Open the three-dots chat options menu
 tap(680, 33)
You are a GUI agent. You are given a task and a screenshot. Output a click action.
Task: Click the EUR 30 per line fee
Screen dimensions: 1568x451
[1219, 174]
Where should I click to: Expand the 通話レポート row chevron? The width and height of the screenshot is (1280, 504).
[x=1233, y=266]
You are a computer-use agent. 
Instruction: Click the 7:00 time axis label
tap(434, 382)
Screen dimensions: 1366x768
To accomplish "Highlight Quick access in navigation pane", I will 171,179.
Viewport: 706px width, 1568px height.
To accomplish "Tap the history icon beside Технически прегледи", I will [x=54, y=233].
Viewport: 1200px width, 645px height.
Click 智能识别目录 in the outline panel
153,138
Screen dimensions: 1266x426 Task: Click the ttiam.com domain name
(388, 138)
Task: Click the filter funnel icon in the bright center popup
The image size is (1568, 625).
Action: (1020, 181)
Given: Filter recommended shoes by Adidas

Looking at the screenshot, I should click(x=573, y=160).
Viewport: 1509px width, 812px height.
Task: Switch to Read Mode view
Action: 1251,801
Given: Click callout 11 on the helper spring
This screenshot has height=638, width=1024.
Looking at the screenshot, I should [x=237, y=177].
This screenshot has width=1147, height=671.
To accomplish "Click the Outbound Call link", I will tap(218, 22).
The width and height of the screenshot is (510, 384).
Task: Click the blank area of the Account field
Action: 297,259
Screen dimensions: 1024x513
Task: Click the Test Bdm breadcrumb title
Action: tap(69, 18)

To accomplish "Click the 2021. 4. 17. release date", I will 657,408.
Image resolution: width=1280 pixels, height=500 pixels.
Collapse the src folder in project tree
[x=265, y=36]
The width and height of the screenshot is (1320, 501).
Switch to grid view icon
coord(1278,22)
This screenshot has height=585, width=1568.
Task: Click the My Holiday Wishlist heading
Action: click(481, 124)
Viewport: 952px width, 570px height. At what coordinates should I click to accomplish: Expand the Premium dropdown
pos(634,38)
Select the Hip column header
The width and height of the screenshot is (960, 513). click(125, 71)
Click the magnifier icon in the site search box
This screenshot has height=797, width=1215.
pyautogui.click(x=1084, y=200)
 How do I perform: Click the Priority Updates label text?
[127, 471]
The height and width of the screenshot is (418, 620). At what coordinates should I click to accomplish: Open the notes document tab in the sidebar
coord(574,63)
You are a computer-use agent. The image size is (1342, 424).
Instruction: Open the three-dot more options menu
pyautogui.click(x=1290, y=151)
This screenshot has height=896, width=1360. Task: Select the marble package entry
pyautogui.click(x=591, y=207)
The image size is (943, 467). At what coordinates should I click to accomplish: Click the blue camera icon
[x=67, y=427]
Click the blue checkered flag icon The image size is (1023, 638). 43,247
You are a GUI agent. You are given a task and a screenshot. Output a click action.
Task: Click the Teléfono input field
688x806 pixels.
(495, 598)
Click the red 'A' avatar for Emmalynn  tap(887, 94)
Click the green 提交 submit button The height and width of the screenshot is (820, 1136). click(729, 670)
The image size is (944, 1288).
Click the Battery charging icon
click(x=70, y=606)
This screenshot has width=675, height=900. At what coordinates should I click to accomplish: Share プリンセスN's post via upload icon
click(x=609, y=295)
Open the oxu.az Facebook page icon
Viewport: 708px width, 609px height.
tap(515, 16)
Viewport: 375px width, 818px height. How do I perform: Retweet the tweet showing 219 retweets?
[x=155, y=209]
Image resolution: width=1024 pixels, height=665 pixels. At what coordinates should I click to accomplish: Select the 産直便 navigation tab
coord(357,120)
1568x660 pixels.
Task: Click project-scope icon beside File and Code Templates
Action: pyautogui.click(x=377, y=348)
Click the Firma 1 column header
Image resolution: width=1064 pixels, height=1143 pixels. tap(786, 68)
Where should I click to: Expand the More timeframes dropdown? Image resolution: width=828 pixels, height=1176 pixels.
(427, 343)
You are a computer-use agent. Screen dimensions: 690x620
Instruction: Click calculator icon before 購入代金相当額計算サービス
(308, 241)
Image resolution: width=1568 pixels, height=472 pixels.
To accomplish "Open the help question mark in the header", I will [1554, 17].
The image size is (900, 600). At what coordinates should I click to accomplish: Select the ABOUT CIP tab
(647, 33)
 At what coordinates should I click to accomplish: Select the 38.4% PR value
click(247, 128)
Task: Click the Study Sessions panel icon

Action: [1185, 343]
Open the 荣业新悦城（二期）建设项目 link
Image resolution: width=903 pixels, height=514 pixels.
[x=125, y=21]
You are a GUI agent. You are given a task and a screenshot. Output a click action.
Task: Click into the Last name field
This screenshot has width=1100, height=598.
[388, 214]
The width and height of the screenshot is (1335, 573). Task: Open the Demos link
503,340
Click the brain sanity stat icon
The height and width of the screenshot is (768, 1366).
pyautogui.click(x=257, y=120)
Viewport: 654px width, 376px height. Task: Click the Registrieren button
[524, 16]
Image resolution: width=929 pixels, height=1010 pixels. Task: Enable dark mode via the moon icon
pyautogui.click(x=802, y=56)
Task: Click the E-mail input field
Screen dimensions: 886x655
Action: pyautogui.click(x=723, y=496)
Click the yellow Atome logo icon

## What you are asked to do:
Repeat word for word each line from the one with "Screen dimensions: 886x655" to the end of the records above, inclusive.

## Output for this task:
Screen dimensions: 886x655
Action: pyautogui.click(x=723, y=496)
Click the yellow Atome logo icon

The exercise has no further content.